Influence of wall heat loss on the emission characteristics of premixed ammonia-air swirling flames interacting with the combustor wall

The influence of wall heat loss on the emission characteristics of ammonia-air swirling flames was studied using planar laser-induced fluorescence imaging of OH radicals and Fourier transform infrared spectrometry of the exhaust gases in combustors with insulated and uninsulated walls over a range of equivalence ratios, Φ, and pressures up to 0.5 MPa. Strong influence of wall heat loss on the flames led to quenching of the flame front near the combustor wall at 0.1 MPa, resulting in large unburned NH₃ emissions, and inhibited the stabilization of flames in the outer recirculating zone (ORZ). A decrease in heat loss effects with an increase in pressure promoted extension of the fuel-rich stabilization limit due to increased recirculation of H₂ from NH₃ decomposition in the ORZ. The influence of wall heat loss resulted in emission trends that contradict already reported trends in literature.
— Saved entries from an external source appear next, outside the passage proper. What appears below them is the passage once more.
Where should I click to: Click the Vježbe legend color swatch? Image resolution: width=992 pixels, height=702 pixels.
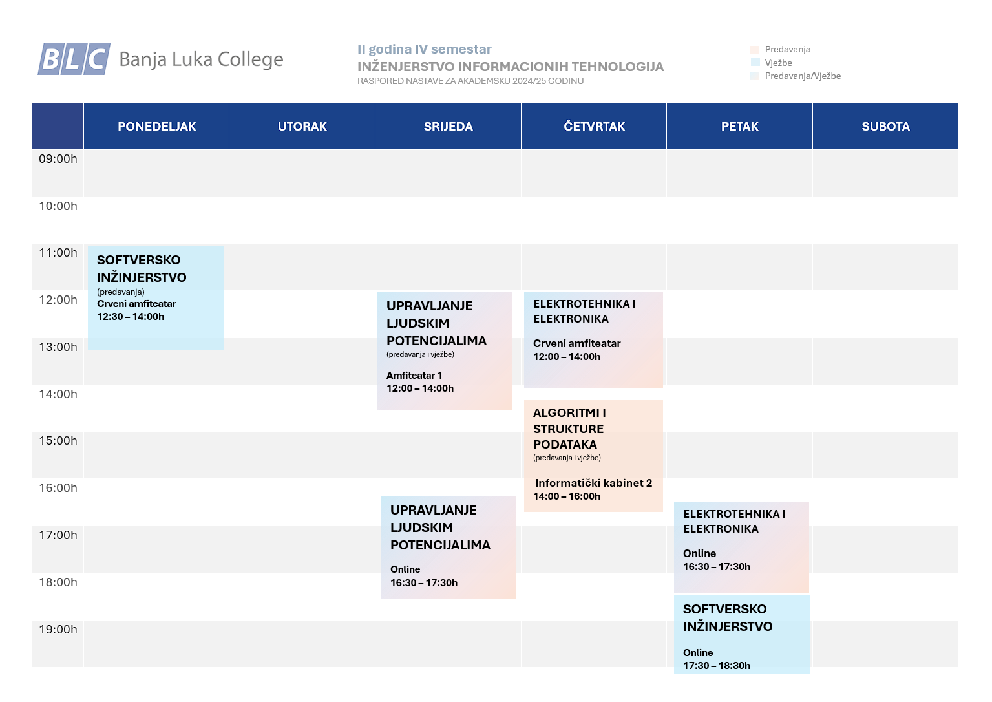pos(755,63)
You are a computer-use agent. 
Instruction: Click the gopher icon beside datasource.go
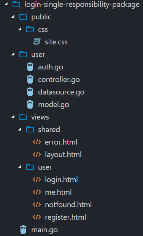[30, 92]
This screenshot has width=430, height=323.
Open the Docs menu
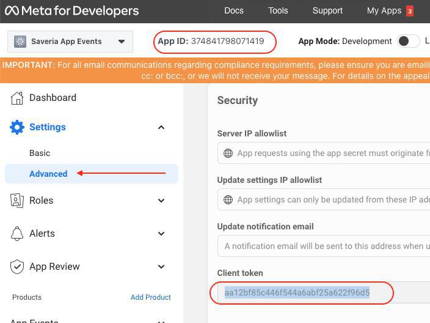[x=234, y=11]
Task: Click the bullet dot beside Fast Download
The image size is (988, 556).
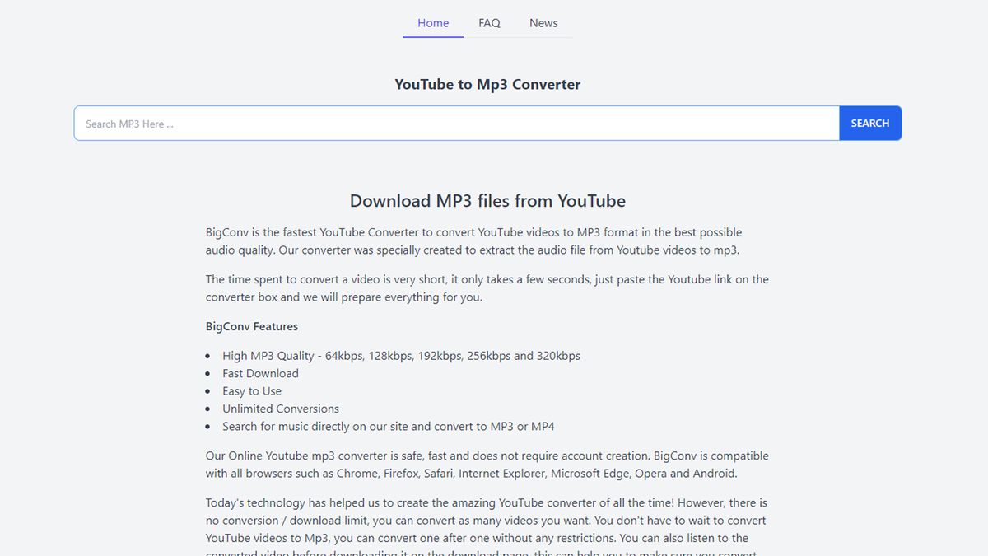Action: tap(207, 373)
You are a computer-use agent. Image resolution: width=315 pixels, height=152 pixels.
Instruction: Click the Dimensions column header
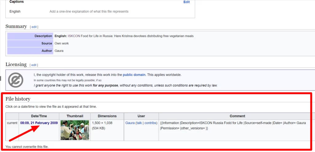(x=107, y=116)
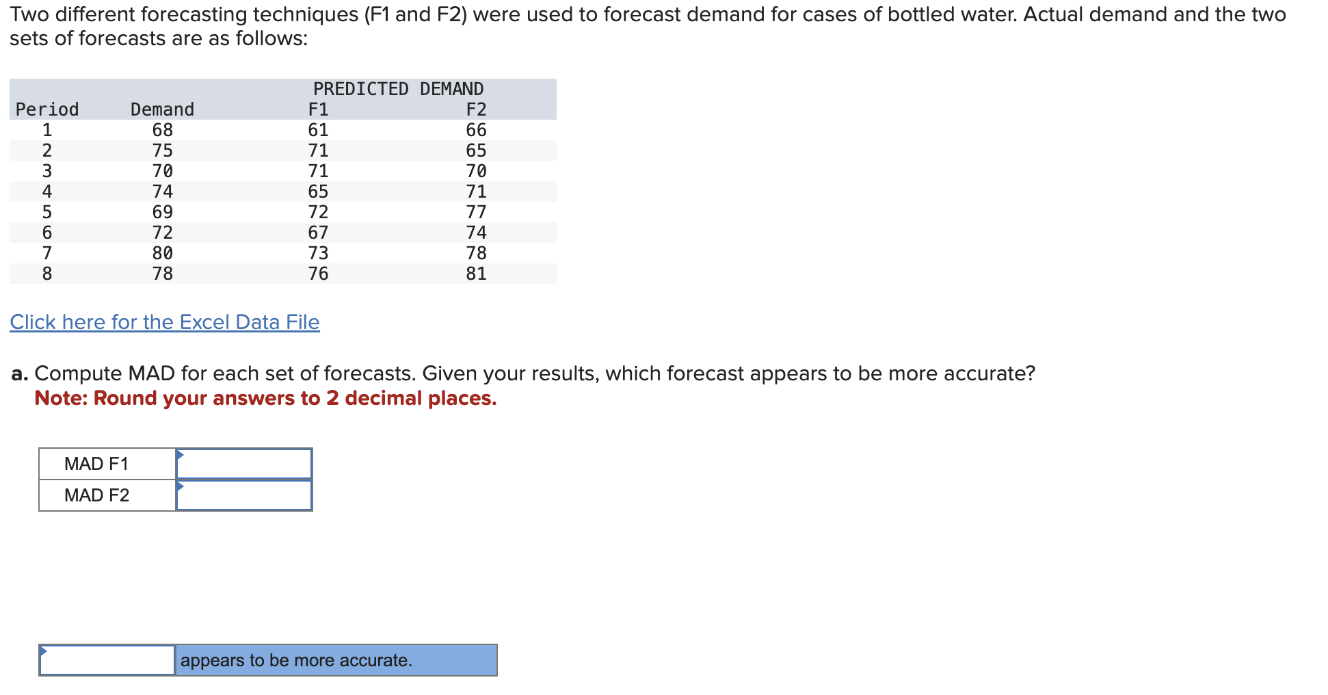Select the PREDICTED DEMAND table header
Screen dimensions: 1328x695
(x=399, y=88)
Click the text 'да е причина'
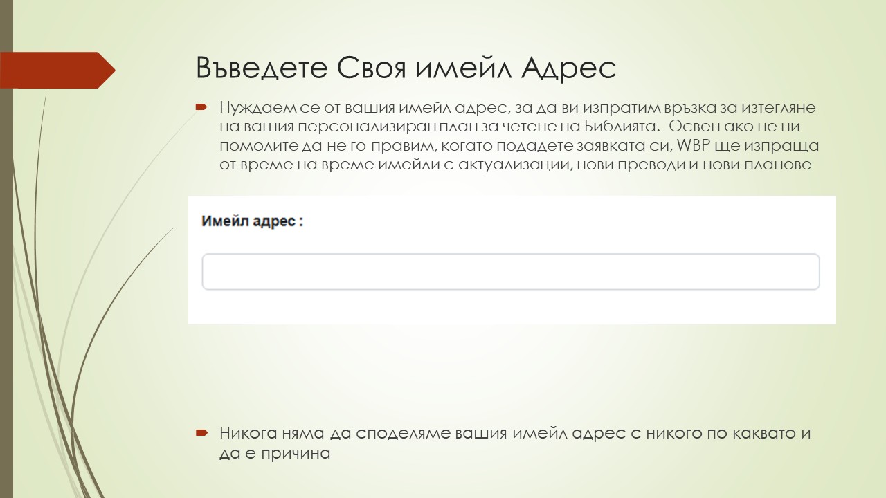The image size is (886, 498). pos(275,453)
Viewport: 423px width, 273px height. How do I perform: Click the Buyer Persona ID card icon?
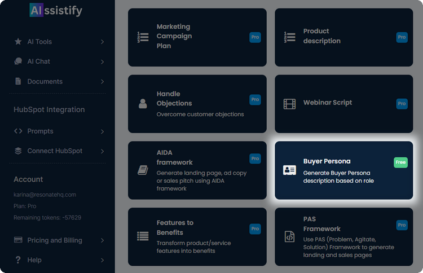click(x=289, y=170)
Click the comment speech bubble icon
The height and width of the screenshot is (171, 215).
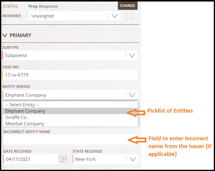pyautogui.click(x=129, y=16)
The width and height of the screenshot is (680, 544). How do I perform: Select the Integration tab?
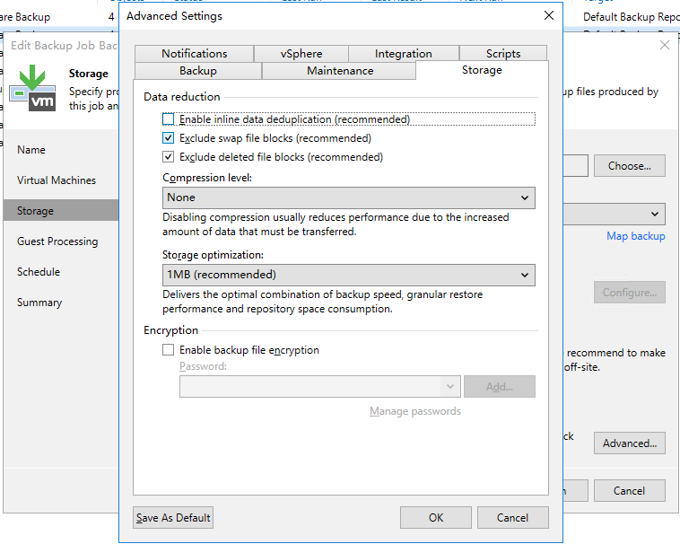coord(403,54)
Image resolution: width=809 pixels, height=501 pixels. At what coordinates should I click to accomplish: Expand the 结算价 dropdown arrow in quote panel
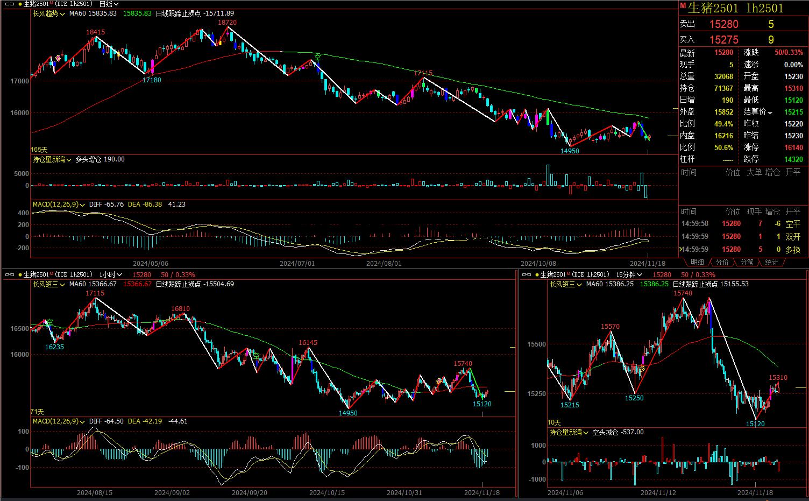click(x=770, y=112)
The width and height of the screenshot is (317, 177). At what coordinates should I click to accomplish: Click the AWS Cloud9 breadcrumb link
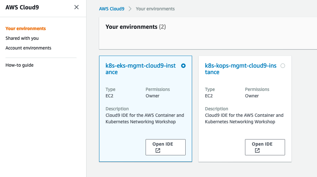click(x=112, y=9)
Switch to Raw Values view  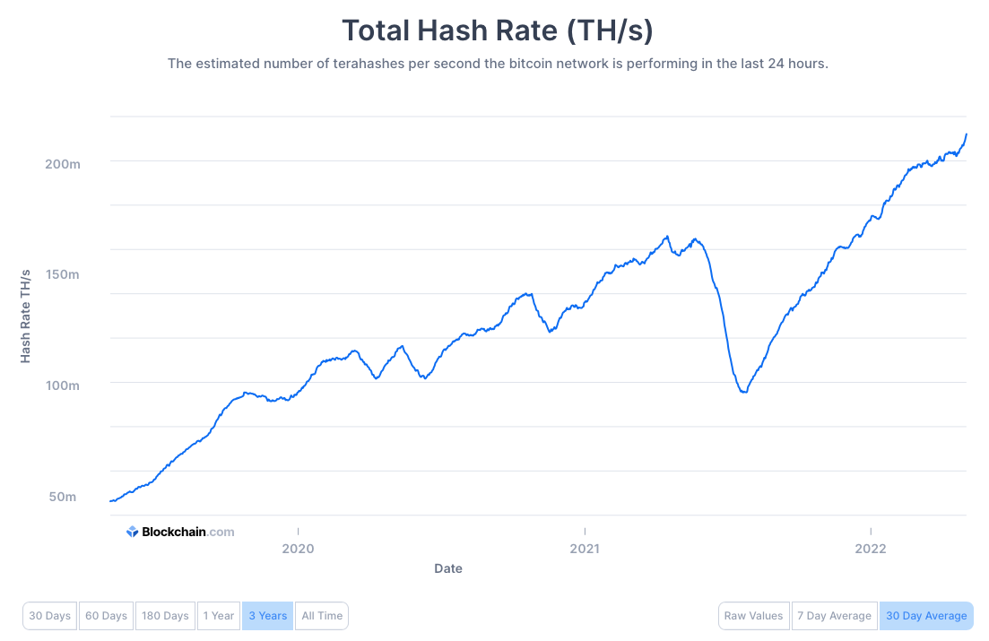753,616

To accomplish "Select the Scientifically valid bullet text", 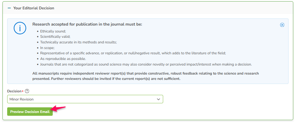I will 55,37.
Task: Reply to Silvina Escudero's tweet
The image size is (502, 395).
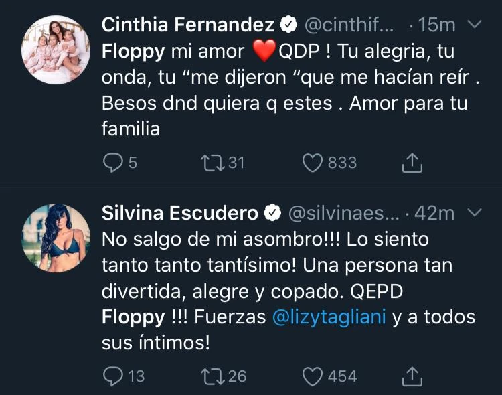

NO emissions were substantially low while unburned NH₃ and N₂O emissions were high at fuel-lean conditions during single-stage combustion, with values such as 55 ppmv of NO, 580 ppmv of N₂O and 4457 ppmv of NH₃ at Φ = 0.8. The response of the flame to wall heat loss as pressure increased was more important than the effects of pressure on fuel-NO emission, thereby leading to an increase in NO emission with pressure. A reduction in wall heat loss or a sufficiently long fluid residence time in the primary combustion zone was necessary for efficient control of NH₃ and N₂O emissions in two-stage rich-lean ammonia combustors, the latter being more effective for N₂O in addition to NO control. The results show that the influence of wall heat loss should not be ignored in emissions measurements in NH₃-air combustion, and also advance the understanding of previous studies on ammonia micro gas turbines.